How Fast Were Viking Longships?
In The Two Lives of Charlemagne, by the biographer Notker the Stammerer, we encounter a deeply troubled Charlemagne who witnessed an unusual event in southern France. A fleet of Northmen sailed up the coast to raid but, seeing a garrison of Franks stationed where they had hoped to strike, they fled. The Franks sent a fleet to pursue them, but they could not match the Northmen’s speed. Notker tells us Charlemagne recognized the imminent threat of the Vikings on his empire when he said, “I do not fear that these bandits will do me any harm; I am sick at heart to think that, even in my lifetime, they dared to attack this coast, and I am horror-stricken when I think of the harm they will do to my descendants and their subjects.”

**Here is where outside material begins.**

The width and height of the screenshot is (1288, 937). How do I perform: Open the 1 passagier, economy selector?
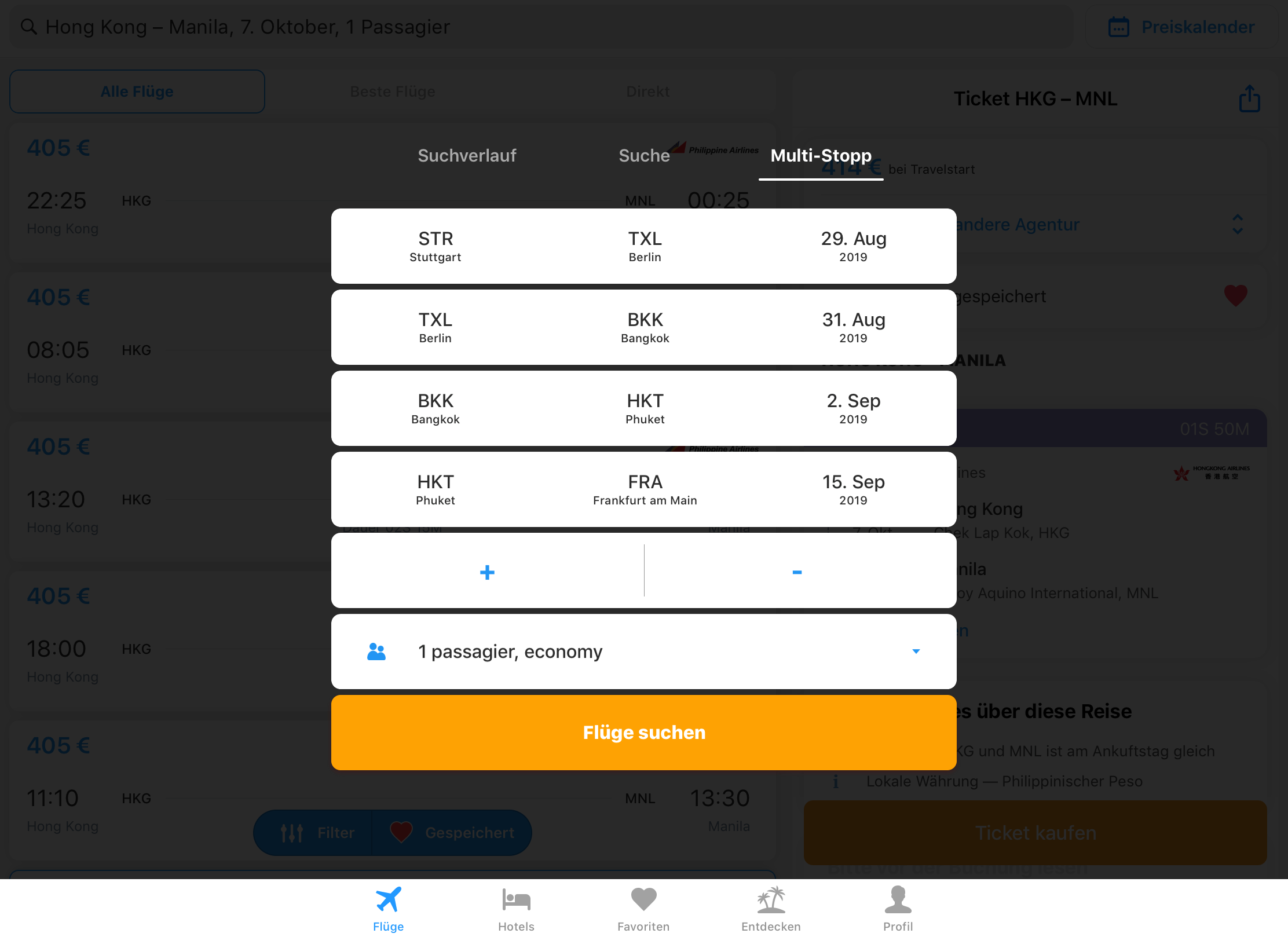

Already in his lifetime, we learn that the Vikings’ longships had a reputation for sailing much faster than those of the Franks. The longship was an innovation that struck terrible fear in the hearts of their victims, and it has become one of the leading symbols for the Viking Age. Yet, for all the contemporary testimonies about their speed, historians and archeologists struggled for a long time to determine how fast a longship might have sailed. Not until modern reconstructions put their theories to the test did they manage to estimate longship speeds, and even then there are factors that may have affected speed for which they cannot account.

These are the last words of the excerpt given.